What the exercise asks
From the line containing "Screen dimensions: 1024x576" to the end of the records, print every line exactly, both ends included, and leave out the pictures.
[Dataset records Boundary: Start]
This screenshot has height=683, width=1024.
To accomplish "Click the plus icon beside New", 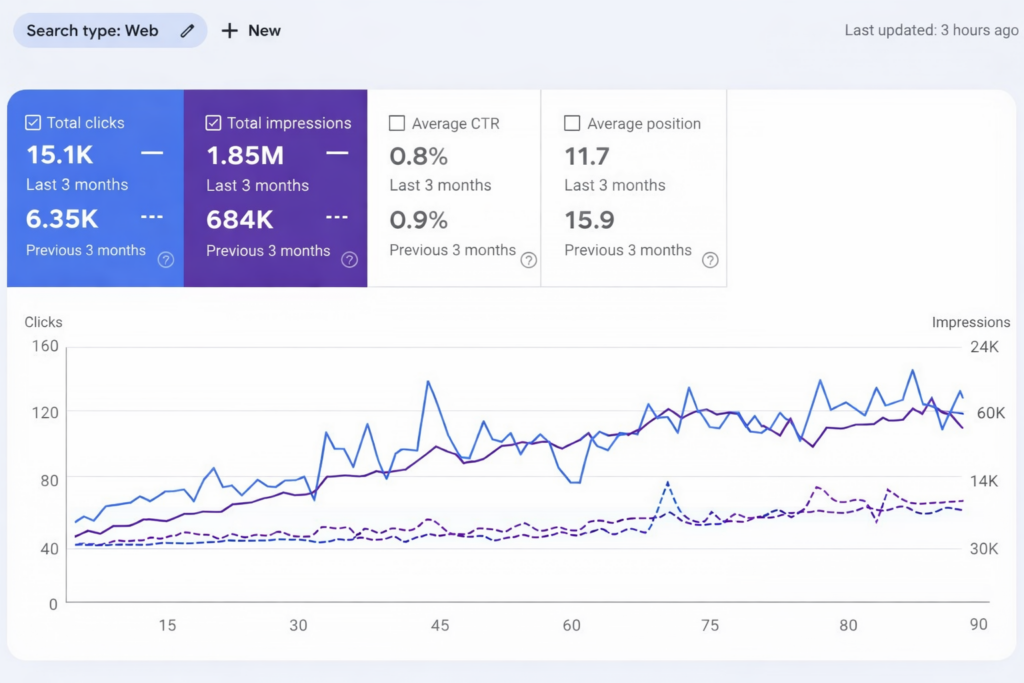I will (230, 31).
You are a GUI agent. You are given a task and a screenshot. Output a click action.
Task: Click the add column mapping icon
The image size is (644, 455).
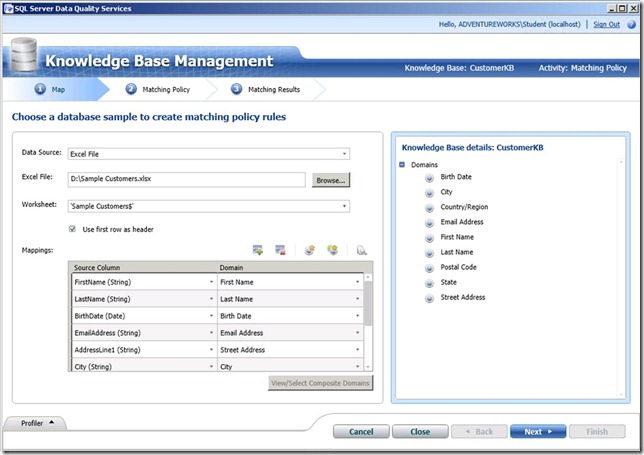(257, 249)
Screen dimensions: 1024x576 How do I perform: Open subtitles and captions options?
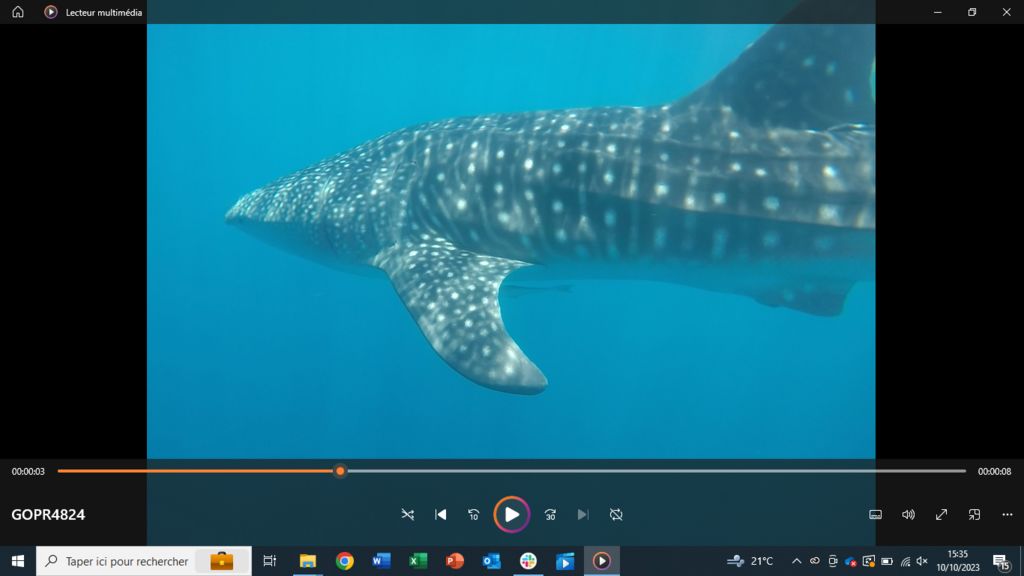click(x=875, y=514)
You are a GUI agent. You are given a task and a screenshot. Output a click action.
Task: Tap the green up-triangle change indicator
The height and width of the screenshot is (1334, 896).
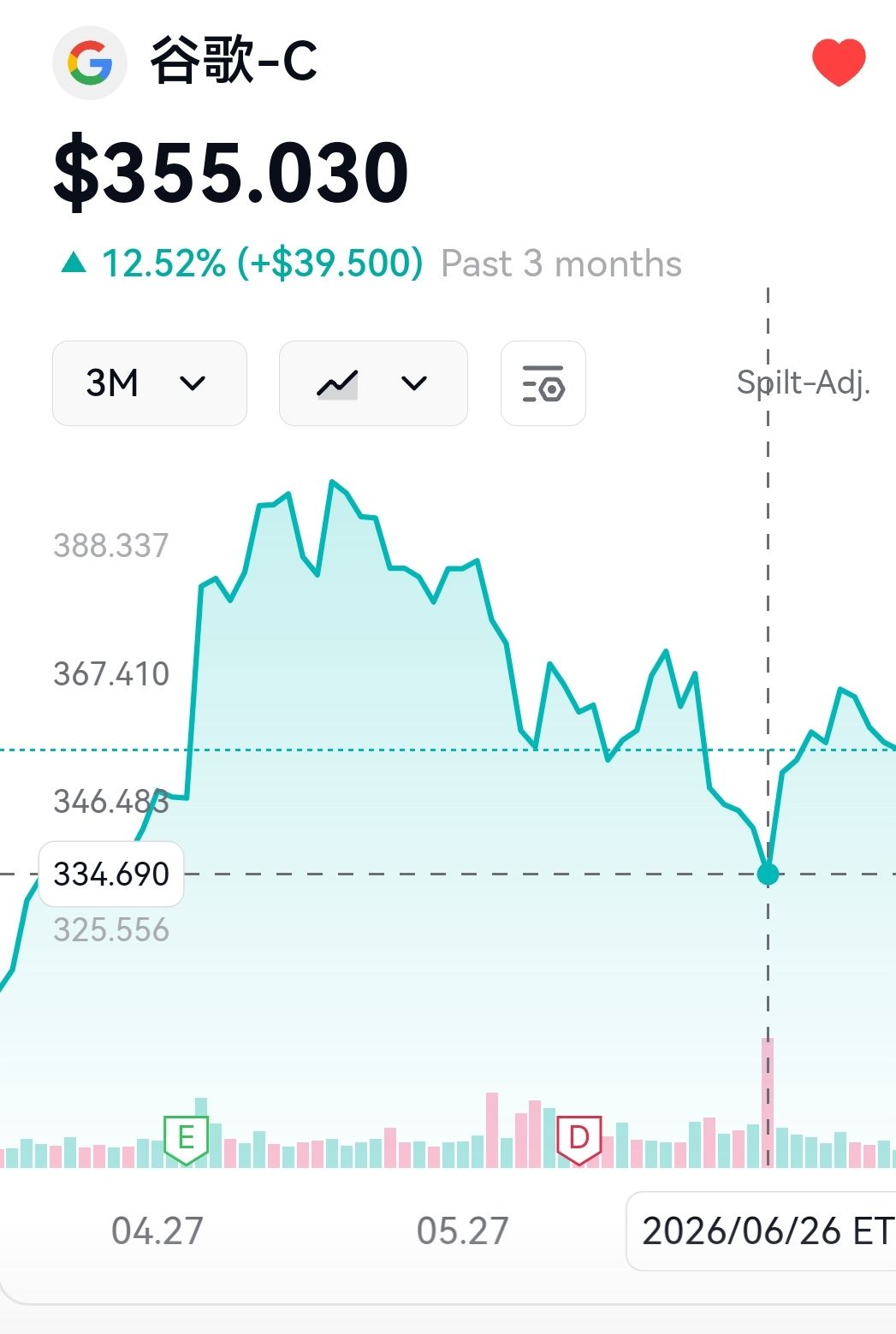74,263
[Dataset records Boundary: End]
Solution
Screen dimensions: 1024x576 How do I perform: Open subtitles and captions options?
click(x=875, y=514)
You are a GUI agent. You are given a task and a screenshot. Output a click action.
Task: Tap the green up-triangle change indicator
The height and width of the screenshot is (1334, 896).
74,263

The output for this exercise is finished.